For this exercise, please return exactly the line containing "You are a GUI" and each line after it through the end of the records, with no pictures included.

----

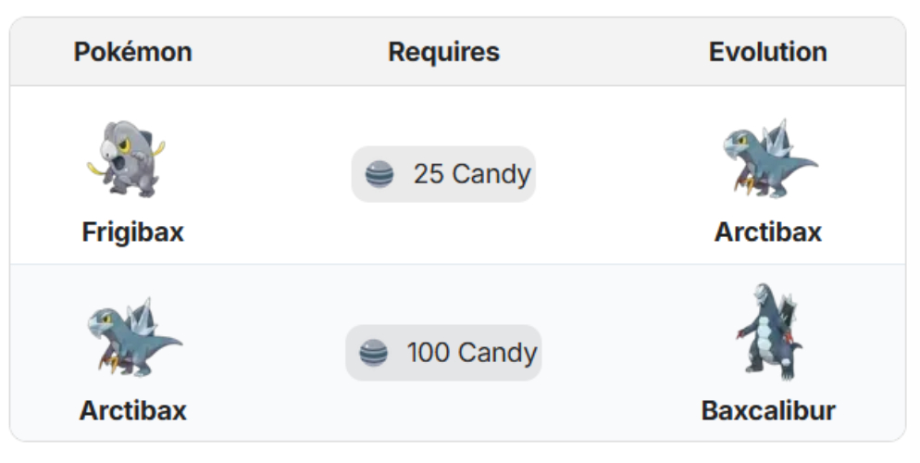Click the Requires column header
This screenshot has height=463, width=920.
coord(443,52)
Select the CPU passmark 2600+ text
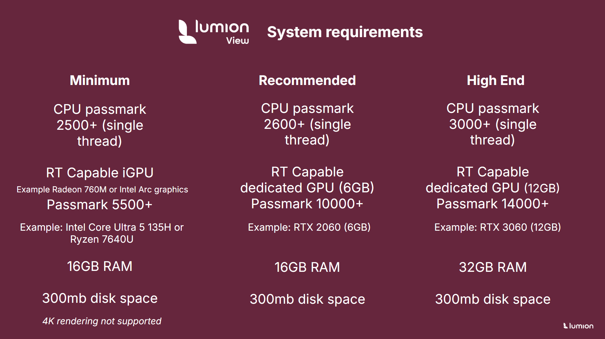Image resolution: width=605 pixels, height=339 pixels. 307,124
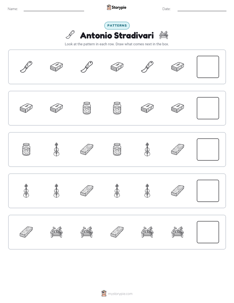Screen dimensions: 234x303
Task: Click the first knife in row one
Action: 26,67
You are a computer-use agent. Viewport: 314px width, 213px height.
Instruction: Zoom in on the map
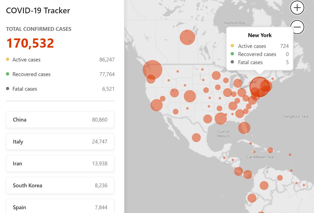[x=297, y=8]
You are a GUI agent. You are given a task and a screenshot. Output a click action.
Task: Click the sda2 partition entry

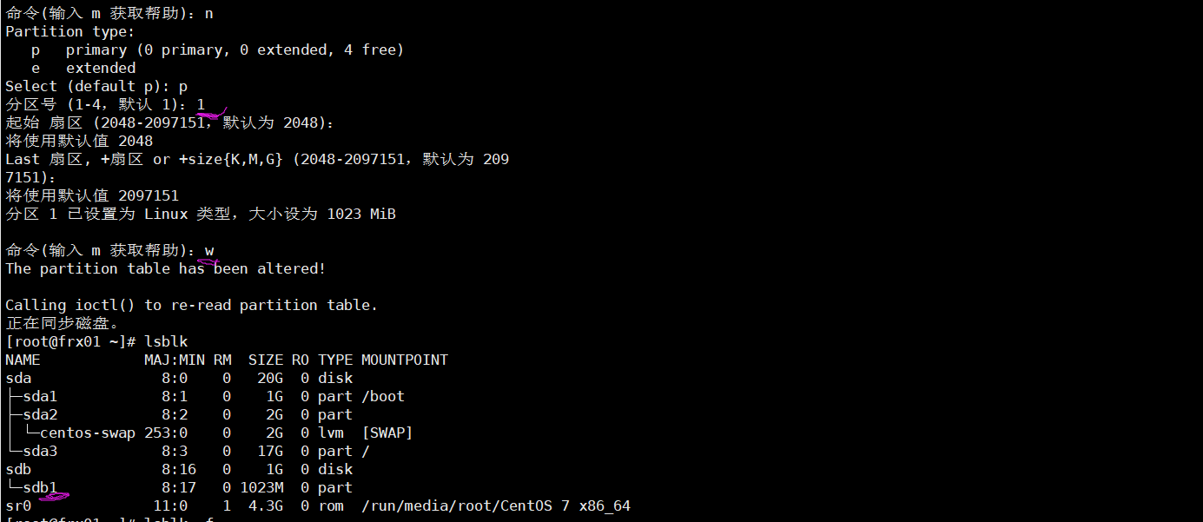pyautogui.click(x=40, y=414)
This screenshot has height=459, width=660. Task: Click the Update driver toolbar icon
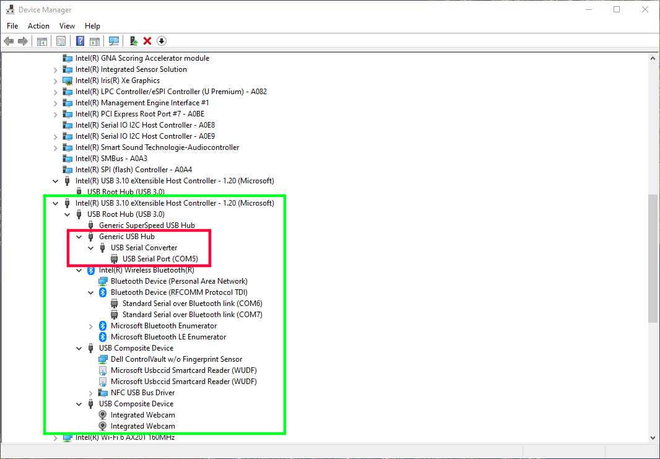pyautogui.click(x=133, y=41)
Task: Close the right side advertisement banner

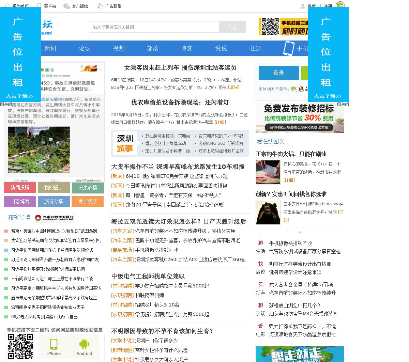Action: click(x=343, y=104)
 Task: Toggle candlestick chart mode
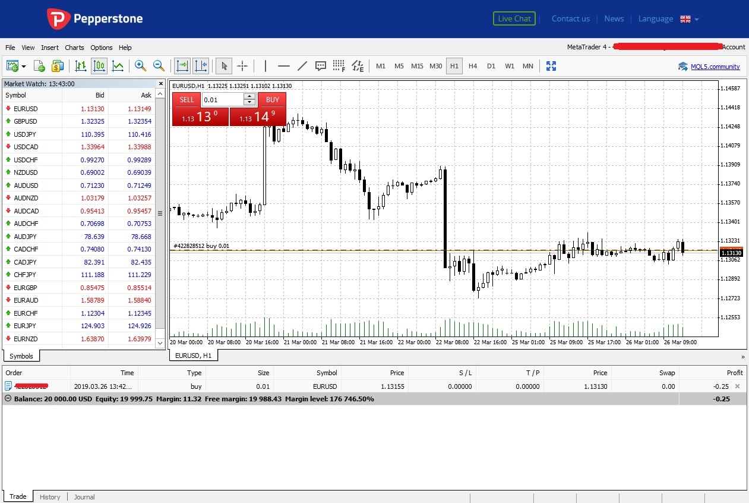[x=99, y=66]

----

- [Finished task]:
You are a GUI agent. You are given a task and a screenshot. Output a click action.
Task: Click the sda2 partition entry

pyautogui.click(x=40, y=414)
This screenshot has height=459, width=660. Task: Click the Update driver toolbar icon
pyautogui.click(x=133, y=41)
Task: Close the right side advertisement banner

Action: click(x=343, y=104)
 Task: Toggle candlestick chart mode
[x=99, y=66]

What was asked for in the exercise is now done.